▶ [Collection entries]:
------------

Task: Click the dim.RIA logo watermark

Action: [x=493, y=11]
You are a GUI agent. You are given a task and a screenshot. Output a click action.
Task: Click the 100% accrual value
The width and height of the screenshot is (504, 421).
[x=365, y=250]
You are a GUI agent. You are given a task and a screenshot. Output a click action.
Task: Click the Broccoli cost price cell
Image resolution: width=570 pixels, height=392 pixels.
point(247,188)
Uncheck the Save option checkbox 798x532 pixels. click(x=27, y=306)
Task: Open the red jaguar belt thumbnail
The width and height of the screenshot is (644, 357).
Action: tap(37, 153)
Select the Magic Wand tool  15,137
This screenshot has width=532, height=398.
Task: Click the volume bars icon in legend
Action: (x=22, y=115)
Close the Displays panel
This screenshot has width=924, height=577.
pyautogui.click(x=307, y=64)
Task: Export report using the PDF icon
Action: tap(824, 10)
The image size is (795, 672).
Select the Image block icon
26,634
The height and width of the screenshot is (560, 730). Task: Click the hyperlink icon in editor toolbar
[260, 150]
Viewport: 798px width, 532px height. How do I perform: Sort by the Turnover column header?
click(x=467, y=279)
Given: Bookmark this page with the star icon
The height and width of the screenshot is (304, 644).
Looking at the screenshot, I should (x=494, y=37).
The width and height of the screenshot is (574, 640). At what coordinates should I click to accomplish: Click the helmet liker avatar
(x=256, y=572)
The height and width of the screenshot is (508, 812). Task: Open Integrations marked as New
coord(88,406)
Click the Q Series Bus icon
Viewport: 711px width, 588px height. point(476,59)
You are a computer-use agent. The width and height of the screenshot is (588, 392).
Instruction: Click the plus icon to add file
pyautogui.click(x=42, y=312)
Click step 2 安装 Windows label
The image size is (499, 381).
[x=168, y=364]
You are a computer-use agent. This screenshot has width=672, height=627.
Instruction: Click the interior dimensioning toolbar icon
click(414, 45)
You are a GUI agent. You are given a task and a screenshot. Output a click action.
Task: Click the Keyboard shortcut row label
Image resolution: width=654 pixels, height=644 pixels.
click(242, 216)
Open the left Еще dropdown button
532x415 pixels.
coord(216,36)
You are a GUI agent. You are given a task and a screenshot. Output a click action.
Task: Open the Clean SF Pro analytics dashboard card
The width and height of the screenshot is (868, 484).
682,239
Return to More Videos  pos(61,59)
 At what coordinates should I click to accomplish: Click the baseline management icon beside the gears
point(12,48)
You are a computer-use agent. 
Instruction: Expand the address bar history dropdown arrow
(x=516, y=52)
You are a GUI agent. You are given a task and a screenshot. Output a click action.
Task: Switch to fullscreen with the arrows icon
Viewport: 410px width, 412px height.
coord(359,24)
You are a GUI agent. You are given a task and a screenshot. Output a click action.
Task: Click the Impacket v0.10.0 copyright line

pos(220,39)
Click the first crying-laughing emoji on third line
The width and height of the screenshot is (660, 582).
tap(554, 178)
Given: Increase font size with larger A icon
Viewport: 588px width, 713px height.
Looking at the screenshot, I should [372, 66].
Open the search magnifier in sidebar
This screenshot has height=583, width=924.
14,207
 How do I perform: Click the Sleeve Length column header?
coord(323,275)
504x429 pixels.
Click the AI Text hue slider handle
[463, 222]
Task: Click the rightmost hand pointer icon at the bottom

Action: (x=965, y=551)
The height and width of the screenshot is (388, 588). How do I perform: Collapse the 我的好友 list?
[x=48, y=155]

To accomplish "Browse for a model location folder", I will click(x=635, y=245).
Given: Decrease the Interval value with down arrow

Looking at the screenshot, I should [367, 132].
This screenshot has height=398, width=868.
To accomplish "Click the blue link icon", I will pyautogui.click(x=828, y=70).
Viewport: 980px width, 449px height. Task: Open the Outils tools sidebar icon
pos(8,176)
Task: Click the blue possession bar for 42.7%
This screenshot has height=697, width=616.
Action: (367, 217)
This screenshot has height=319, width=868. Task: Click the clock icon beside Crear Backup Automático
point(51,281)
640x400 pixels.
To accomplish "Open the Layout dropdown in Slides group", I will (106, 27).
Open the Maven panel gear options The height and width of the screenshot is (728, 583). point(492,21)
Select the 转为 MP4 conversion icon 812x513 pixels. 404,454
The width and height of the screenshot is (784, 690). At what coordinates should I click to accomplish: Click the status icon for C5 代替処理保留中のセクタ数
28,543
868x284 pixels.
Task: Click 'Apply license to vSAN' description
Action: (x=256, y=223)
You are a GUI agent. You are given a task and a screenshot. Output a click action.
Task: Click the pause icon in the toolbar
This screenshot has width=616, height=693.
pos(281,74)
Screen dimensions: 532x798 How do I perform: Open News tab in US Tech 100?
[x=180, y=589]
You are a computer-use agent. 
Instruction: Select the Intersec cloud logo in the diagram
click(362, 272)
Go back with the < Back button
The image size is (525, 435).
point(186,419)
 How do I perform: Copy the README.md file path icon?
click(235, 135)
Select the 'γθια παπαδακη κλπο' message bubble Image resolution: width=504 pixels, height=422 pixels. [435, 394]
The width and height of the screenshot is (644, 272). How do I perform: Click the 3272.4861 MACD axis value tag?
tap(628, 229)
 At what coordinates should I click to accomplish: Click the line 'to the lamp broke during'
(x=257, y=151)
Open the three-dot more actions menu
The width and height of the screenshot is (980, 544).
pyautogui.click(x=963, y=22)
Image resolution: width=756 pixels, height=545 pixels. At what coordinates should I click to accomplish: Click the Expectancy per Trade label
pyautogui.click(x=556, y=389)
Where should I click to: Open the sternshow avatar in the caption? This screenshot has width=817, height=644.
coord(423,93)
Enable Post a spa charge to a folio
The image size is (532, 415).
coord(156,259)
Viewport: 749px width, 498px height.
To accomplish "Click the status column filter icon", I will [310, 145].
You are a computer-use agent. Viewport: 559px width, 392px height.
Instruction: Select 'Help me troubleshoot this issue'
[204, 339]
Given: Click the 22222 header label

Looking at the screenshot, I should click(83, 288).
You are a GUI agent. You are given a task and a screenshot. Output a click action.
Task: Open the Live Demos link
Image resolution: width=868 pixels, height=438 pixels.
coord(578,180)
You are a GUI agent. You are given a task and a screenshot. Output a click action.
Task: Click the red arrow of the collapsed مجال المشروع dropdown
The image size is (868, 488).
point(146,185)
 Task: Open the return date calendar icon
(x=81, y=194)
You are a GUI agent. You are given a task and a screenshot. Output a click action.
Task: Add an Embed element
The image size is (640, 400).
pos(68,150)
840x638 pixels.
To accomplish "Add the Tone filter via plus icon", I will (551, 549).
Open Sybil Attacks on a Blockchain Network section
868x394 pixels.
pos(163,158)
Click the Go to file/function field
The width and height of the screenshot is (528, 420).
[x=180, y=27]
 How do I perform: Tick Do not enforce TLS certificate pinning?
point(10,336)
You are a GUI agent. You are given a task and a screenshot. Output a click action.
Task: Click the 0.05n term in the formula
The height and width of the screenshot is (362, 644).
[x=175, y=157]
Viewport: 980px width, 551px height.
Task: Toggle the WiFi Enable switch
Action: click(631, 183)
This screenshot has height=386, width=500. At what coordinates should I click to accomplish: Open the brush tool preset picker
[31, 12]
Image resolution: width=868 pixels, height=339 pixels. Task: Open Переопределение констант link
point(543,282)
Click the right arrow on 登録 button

------------

▶ [Work instructions]:
Transcribe each record exactly as it is written above.

▶ [Reply]:
Task: Click the dim.RIA logo watermark

Action: [x=493, y=11]
You are a GUI agent. You are given a task and a screenshot. Output a click action.
Task: Click the 100% accrual value
The width and height of the screenshot is (504, 421).
[x=365, y=250]
You are a GUI agent. You are given a task and a screenshot. Output a click action.
Task: Click the Broccoli cost price cell
Image resolution: width=570 pixels, height=392 pixels.
point(247,188)
Uncheck the Save option checkbox 798x532 pixels. click(x=27, y=306)
Task: Open the red jaguar belt thumbnail
The width and height of the screenshot is (644, 357).
Action: tap(37, 153)
Select the Magic Wand tool  15,137
This screenshot has width=532, height=398.
Task: Click the volume bars icon in legend
Action: (x=22, y=115)
Close the Displays panel
This screenshot has width=924, height=577.
pyautogui.click(x=307, y=64)
Task: Export report using the PDF icon
Action: tap(824, 10)
The image size is (795, 672).
Select the Image block icon
26,634
The height and width of the screenshot is (560, 730). Task: Click the hyperlink icon in editor toolbar
[260, 150]
Viewport: 798px width, 532px height. How do I perform: Sort by the Turnover column header?
click(x=467, y=279)
Given: Bookmark this page with the star icon
The height and width of the screenshot is (304, 644).
Looking at the screenshot, I should (x=494, y=37).
The width and height of the screenshot is (574, 640). At what coordinates should I click to accomplish: Click the helmet liker avatar
(x=256, y=572)
The height and width of the screenshot is (508, 812). Task: Open Integrations marked as New
coord(88,406)
Click the Q Series Bus icon
Viewport: 711px width, 588px height. point(476,59)
You are a computer-use agent. The width and height of the screenshot is (588, 392).
Instruction: Click the plus icon to add file
pyautogui.click(x=42, y=312)
Click step 2 安装 Windows label
The image size is (499, 381).
[x=168, y=364]
You are a computer-use agent. This screenshot has width=672, height=627.
Instruction: Click the interior dimensioning toolbar icon
click(414, 45)
You are a GUI agent. You are given a task and a screenshot. Output a click action.
Task: Click the Keyboard shortcut row label
Image resolution: width=654 pixels, height=644 pixels.
click(242, 216)
Open the left Еще dropdown button
532x415 pixels.
coord(216,36)
You are a GUI agent. You are given a task and a screenshot. Output a click action.
Task: Open the Clean SF Pro analytics dashboard card
The width and height of the screenshot is (868, 484).
682,239
Return to More Videos  pos(61,59)
 At what coordinates should I click to accomplish: Click the baseline management icon beside the gears
point(12,48)
You are a computer-use agent. 
Instruction: Expand the address bar history dropdown arrow
(x=516, y=52)
You are a GUI agent. You are given a task and a screenshot. Output a click action.
Task: Switch to fullscreen with the arrows icon
Viewport: 410px width, 412px height.
coord(359,24)
You are a GUI agent. You are given a task and a screenshot. Output a click action.
Task: Click the Impacket v0.10.0 copyright line

pos(220,39)
Click the first crying-laughing emoji on third line
The width and height of the screenshot is (660, 582).
tap(554, 178)
Given: Increase font size with larger A icon
Viewport: 588px width, 713px height.
Looking at the screenshot, I should [372, 66].
Open the search magnifier in sidebar
This screenshot has height=583, width=924.
14,207
 How do I perform: Click the Sleeve Length column header?
coord(323,275)
504x429 pixels.
Click the AI Text hue slider handle
[463, 222]
Task: Click the rightmost hand pointer icon at the bottom

Action: (x=965, y=551)
The height and width of the screenshot is (388, 588). How do I perform: Collapse the 我的好友 list?
[x=48, y=155]

To accomplish "Browse for a model location folder", I will click(x=635, y=245).
Given: Decrease the Interval value with down arrow

Looking at the screenshot, I should [367, 132].
This screenshot has height=398, width=868.
To accomplish "Click the blue link icon", I will pyautogui.click(x=828, y=70).
Viewport: 980px width, 449px height. Task: Open the Outils tools sidebar icon
pos(8,176)
Task: Click the blue possession bar for 42.7%
This screenshot has height=697, width=616.
Action: (367, 217)
This screenshot has height=319, width=868. Task: Click the clock icon beside Crear Backup Automático
point(51,281)
640x400 pixels.
To accomplish "Open the Layout dropdown in Slides group", I will (106, 27).
Open the Maven panel gear options The height and width of the screenshot is (728, 583). point(492,21)
Select the 转为 MP4 conversion icon 812x513 pixels. 404,454
The width and height of the screenshot is (784, 690). At what coordinates should I click to accomplish: Click the status icon for C5 代替処理保留中のセクタ数
28,543
868x284 pixels.
Task: Click 'Apply license to vSAN' description
Action: (x=256, y=223)
You are a GUI agent. You are given a task and a screenshot. Output a click action.
Task: Click the pause icon in the toolbar
This screenshot has width=616, height=693.
pos(281,74)
Screen dimensions: 532x798 How do I perform: Open News tab in US Tech 100?
[x=180, y=589]
You are a computer-use agent. 
Instruction: Select the Intersec cloud logo in the diagram
click(362, 272)
Go back with the < Back button
The image size is (525, 435).
point(186,419)
 How do I perform: Copy the README.md file path icon?
click(235, 135)
Select the 'γθια παπαδακη κλπο' message bubble Image resolution: width=504 pixels, height=422 pixels. [435, 394]
The width and height of the screenshot is (644, 272). How do I perform: Click the 3272.4861 MACD axis value tag?
tap(628, 229)
 At what coordinates should I click to accomplish: Click the line 'to the lamp broke during'
(x=257, y=151)
Open the three-dot more actions menu
The width and height of the screenshot is (980, 544).
pyautogui.click(x=963, y=22)
Image resolution: width=756 pixels, height=545 pixels. At what coordinates should I click to accomplish: Click the Expectancy per Trade label
pyautogui.click(x=556, y=389)
Where should I click to: Open the sternshow avatar in the caption? This screenshot has width=817, height=644.
coord(423,93)
Enable Post a spa charge to a folio
The image size is (532, 415).
coord(156,259)
Viewport: 749px width, 498px height.
To accomplish "Click the status column filter icon", I will [310, 145].
You are a computer-use agent. Viewport: 559px width, 392px height.
Instruction: Select 'Help me troubleshoot this issue'
[204, 339]
Given: Click the 22222 header label

Looking at the screenshot, I should click(83, 288).
You are a GUI agent. You are given a task and a screenshot. Output a click action.
Task: Open the Live Demos link
Image resolution: width=868 pixels, height=438 pixels.
coord(578,180)
You are a GUI agent. You are given a task and a screenshot. Output a click action.
Task: Click the red arrow of the collapsed مجال المشروع dropdown
The image size is (868, 488).
point(146,185)
 Task: Open the return date calendar icon
(x=81, y=194)
You are a GUI agent. You are given a task and a screenshot. Output a click action.
Task: Add an Embed element
The image size is (640, 400).
pos(68,150)
840x638 pixels.
To accomplish "Add the Tone filter via plus icon", I will (551, 549).
Open Sybil Attacks on a Blockchain Network section
868x394 pixels.
pos(163,158)
Click the Go to file/function field
The width and height of the screenshot is (528, 420).
[x=180, y=27]
 How do I perform: Tick Do not enforce TLS certificate pinning?
point(10,336)
You are a GUI agent. You are given a task and a screenshot. Output a click action.
Task: Click the 0.05n term in the formula
The height and width of the screenshot is (362, 644).
[x=175, y=157]
Viewport: 980px width, 551px height.
Task: Toggle the WiFi Enable switch
Action: click(631, 183)
This screenshot has height=386, width=500. At what coordinates should I click to accomplish: Open the brush tool preset picker
[31, 12]
Image resolution: width=868 pixels, height=339 pixels. Task: Open Переопределение констант link
point(543,282)
Click the right arrow on 登録 button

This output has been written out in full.